IPDRM 2023

Sixth Annual Workshop on Emerging Parallel and Distributed Runtime Systems and Middleware

Sunday, November 12th, 2023

Denver Convention Center, Room 505

Denver, Colorado, USA.

Held in conjunction with the International Conference for High Performance Computing, Networking, Storage and Analysis, (SC 23), November 12-17, 2023, Denver, Colorado, USA.

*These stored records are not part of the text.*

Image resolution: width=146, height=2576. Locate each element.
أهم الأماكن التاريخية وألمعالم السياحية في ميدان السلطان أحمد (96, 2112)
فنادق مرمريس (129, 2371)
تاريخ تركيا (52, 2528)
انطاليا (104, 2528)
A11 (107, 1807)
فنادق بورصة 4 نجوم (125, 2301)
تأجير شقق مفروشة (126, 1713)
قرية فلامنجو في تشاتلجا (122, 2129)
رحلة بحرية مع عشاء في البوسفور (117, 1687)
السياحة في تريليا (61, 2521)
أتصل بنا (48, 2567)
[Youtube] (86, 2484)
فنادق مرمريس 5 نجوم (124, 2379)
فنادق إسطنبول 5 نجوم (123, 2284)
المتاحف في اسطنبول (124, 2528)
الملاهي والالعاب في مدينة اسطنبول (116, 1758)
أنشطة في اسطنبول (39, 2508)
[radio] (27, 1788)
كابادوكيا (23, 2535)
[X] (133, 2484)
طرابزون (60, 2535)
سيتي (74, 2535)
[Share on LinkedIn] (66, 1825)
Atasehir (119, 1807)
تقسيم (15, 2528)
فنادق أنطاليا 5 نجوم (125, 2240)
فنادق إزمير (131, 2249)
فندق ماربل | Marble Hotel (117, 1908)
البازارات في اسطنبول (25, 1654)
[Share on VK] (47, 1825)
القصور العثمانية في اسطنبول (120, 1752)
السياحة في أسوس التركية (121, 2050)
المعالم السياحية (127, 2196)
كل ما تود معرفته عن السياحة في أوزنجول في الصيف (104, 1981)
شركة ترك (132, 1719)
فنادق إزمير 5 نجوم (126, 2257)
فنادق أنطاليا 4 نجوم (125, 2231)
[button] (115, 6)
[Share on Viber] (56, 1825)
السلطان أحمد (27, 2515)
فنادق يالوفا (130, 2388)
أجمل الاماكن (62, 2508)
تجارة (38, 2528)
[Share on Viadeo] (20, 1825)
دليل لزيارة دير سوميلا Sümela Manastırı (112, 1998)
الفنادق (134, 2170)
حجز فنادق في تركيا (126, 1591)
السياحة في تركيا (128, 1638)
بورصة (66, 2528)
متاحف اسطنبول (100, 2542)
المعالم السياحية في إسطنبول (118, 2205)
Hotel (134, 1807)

Submission deadlines: August 11th, 2023 (AOE)

Overview

The role of runtime and middleware has evolved over the past several years as we have begun the exascale era. For leadership class machines, advanced runtime technology not only plays an important role in task scheduling and management but also has gained prominence in providing consistent memory across accelerator architectures, intelligent network routing, and performance portability, among other properties. With diminishing returns from hardware fabrication technology, clusters are beginning to include more specialized accelerators such as FPGAs, CGRAs, and custom ASICs. For popular domains such as machine learning, we have observed the return of the stand-alone appliance – i.e., highly specialized co-designed software/hardware products sold as black box units that are efficient at solving a popular (although narrow) problem space. These platforms highlight middleware challenges such as task and data management while adding new opportunities for the exploitation of application-specific engines. Further, advances in fields such as AI/ML provide new and exciting opportunities for guiding and exploiting the hardware/software substrate. This workshop aims to attract the international research community to share new and bold ideas that will address the challenges of design, implementation, and evaluation of future runtime systems and middleware.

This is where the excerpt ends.